A l’instar de la majorité des pays européens il conviendrait de poser des règles en la matière. Par exemple qu’au moins la moitié, sinon l’ensemble, des candidats soit titulaire, a minima, d’un diplôme d’études supérieures en droit ou sciences politiques (3è cycle ou doctorat) et/ou ait exercé des fonctions d’avocat, magistrat, professeur de droit durant une durée minimum (10 ou 15 ans par ex.).

Nous serions même tenter de réclamer, au risque de plaider pro-domo, qu’il y ait même un nombre minimum de professeurs de droit public (2 par ex).

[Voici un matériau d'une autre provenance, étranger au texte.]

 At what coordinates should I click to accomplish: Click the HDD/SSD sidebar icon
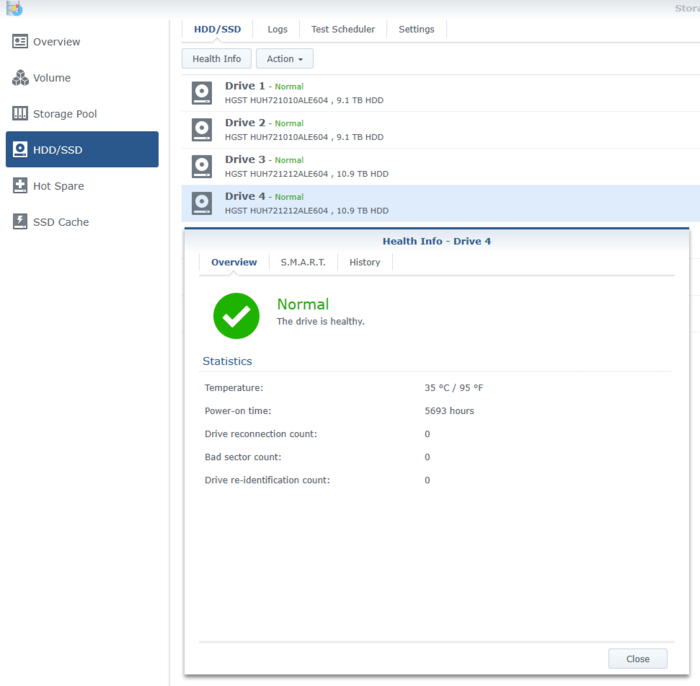(20, 150)
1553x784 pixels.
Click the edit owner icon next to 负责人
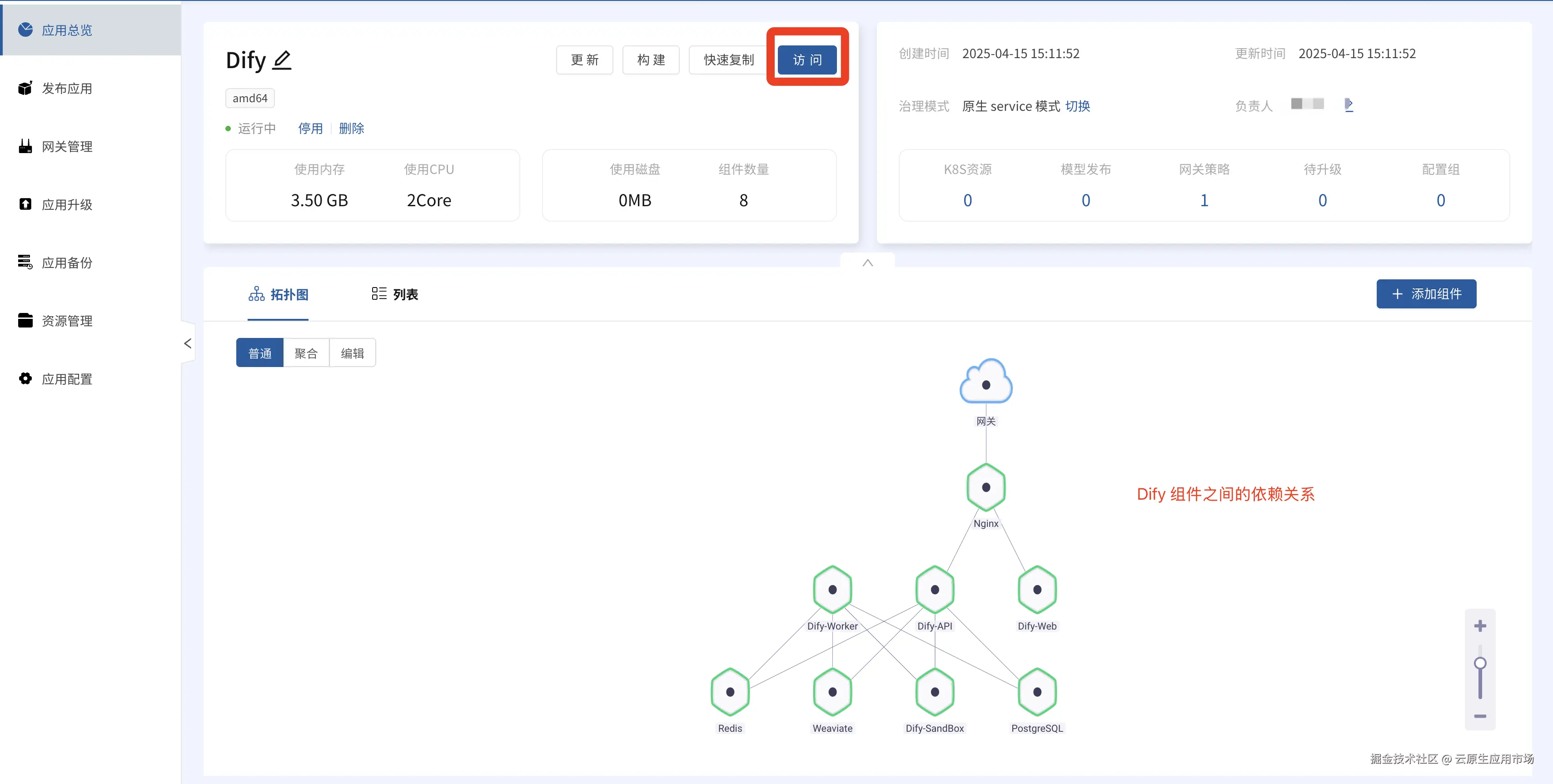pos(1349,105)
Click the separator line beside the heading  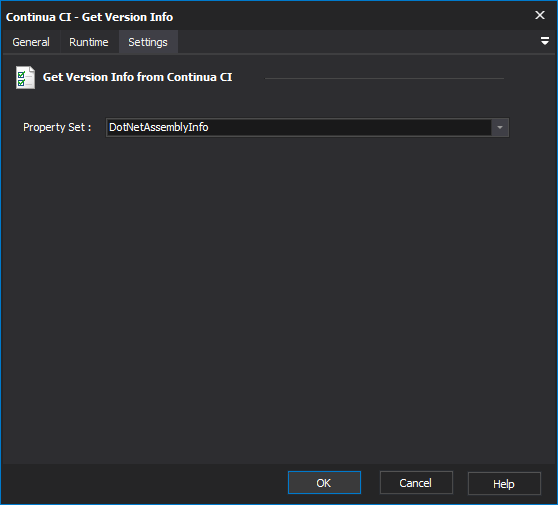point(384,78)
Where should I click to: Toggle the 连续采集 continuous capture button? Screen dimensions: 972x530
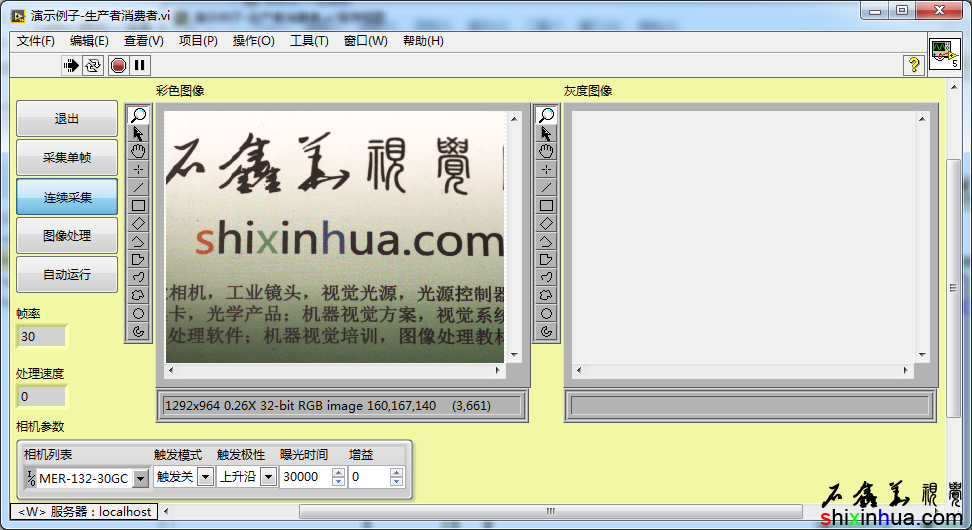point(67,197)
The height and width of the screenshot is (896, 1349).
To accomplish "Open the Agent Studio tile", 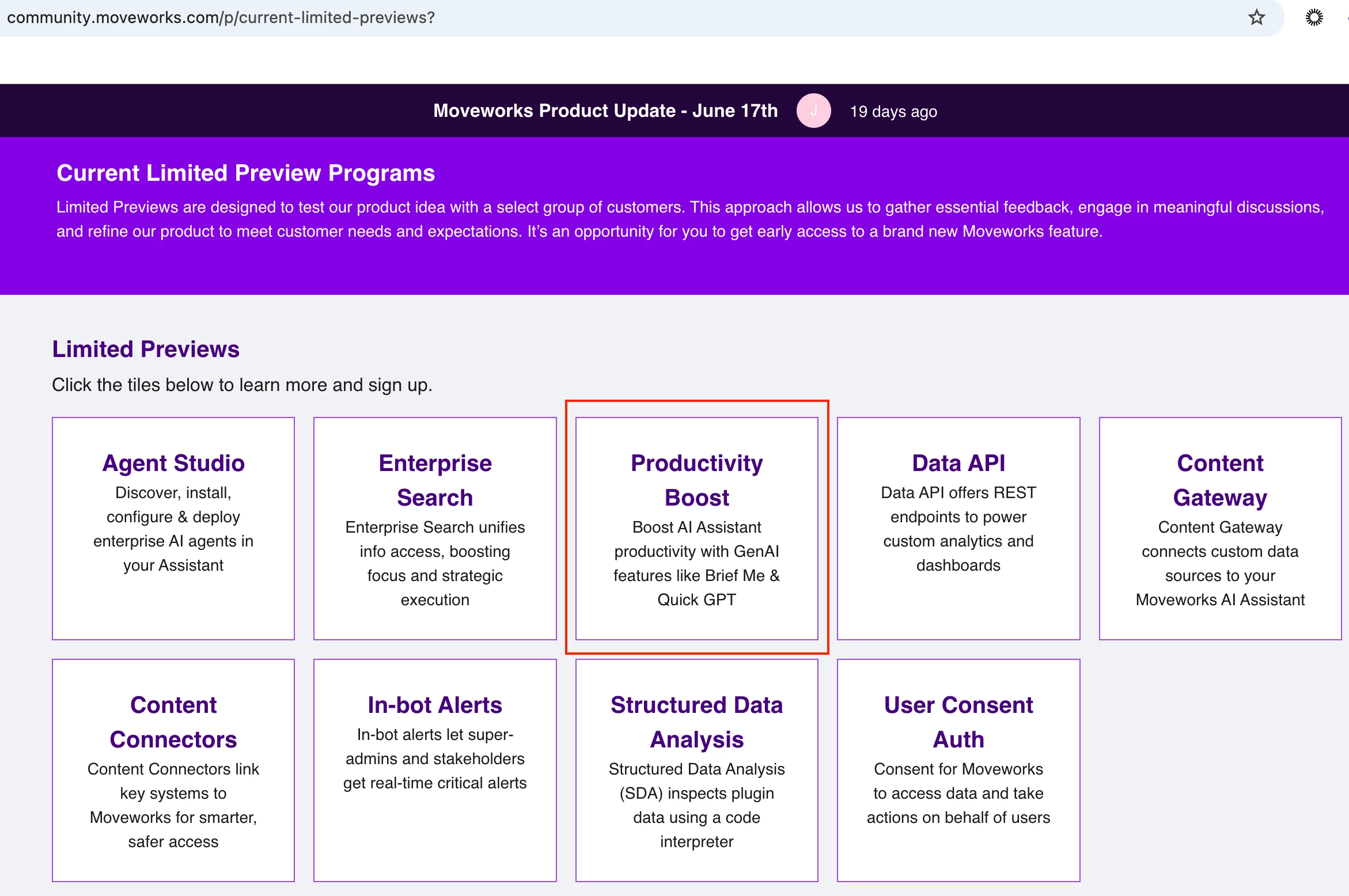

On nous rétorquera que la qualification juridique qui prévaut dans les autres pays n’est pas le gage absolu de la qualité des membres et des décisions. Exemple la Cour Suprême aux Etats-Unis. Mais,  tout de même, on est en droit de penser que pour analyser la Constitution, mieux vaut avoir affaire à des constitutionnalistes qu’à des sociologues ou philosophes ! « A chacun son métier… »,  serait-on tenté de rappeler.

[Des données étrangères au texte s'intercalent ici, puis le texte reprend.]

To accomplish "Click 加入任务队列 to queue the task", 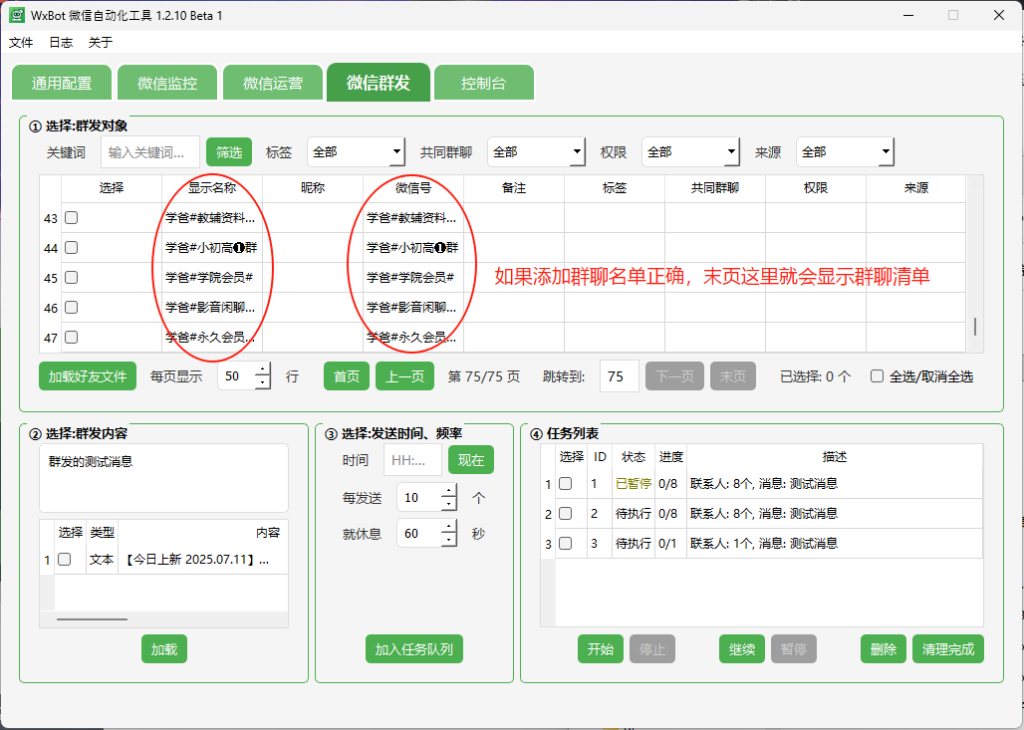I will (x=414, y=648).

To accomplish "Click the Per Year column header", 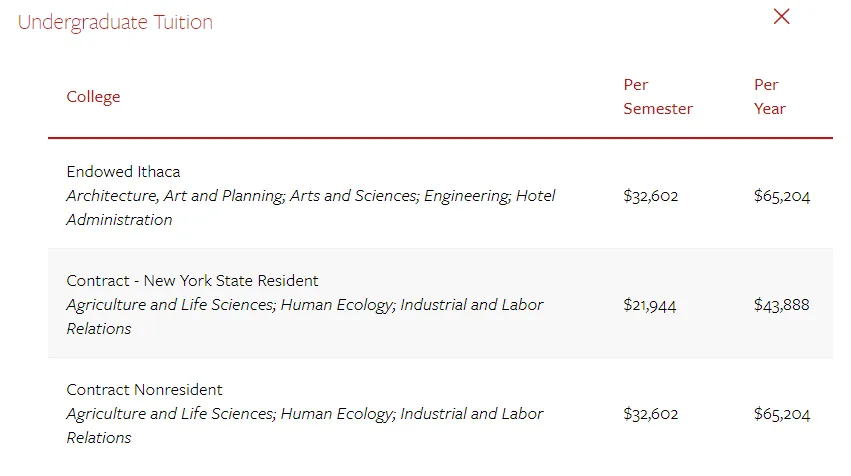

- « parlementariser » les nominations :

Il nous semble important de donner au Parlement le pouvoir de nommer 6 membres du Conseil (11). Cela pourrait se faire, par exemple, à la majorité des 3/5è, 3 au Sénat et 3 à l’Assemblée. Un projet de loi organique va bientôt être voté en ce sens par le Parlement, précisant les modalités de contrôle sur les nominations.

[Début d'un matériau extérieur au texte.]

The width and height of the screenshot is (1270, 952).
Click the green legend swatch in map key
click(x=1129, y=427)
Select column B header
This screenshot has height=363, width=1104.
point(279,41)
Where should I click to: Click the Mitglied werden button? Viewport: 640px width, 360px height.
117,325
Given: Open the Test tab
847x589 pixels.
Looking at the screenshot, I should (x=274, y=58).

A l’instar du système existant au Tribunal Constitutionnel espagnol où huit des douze membres sont élus par les 3/5 du Parlement. On retrouve d’ailleurs ce système électif dans la plupart des grandes démocraties européennes et aux Etats-Unis (12). Cette désignation parlementaire permettrait de donner à la majorité des membres du Conseil Constitutionnel, une légitimité plus forte qu’elle ne l’est actuellement. L’onction du suffrage est toujours préférable à des nominations politiques.

On ne saurait achever sur ces révisions sans constater que la composition du Conseil issue des nominations du 23 février, laisse toujours la part trop belle à la gente masculine. En effet il n’y a plus qu’une conseillère femme en la personne de Mme de Guillenchmidt. On regrettera que la parité ne soit pas de mise au Conseil pourtant en charge de la faire respecter (13) !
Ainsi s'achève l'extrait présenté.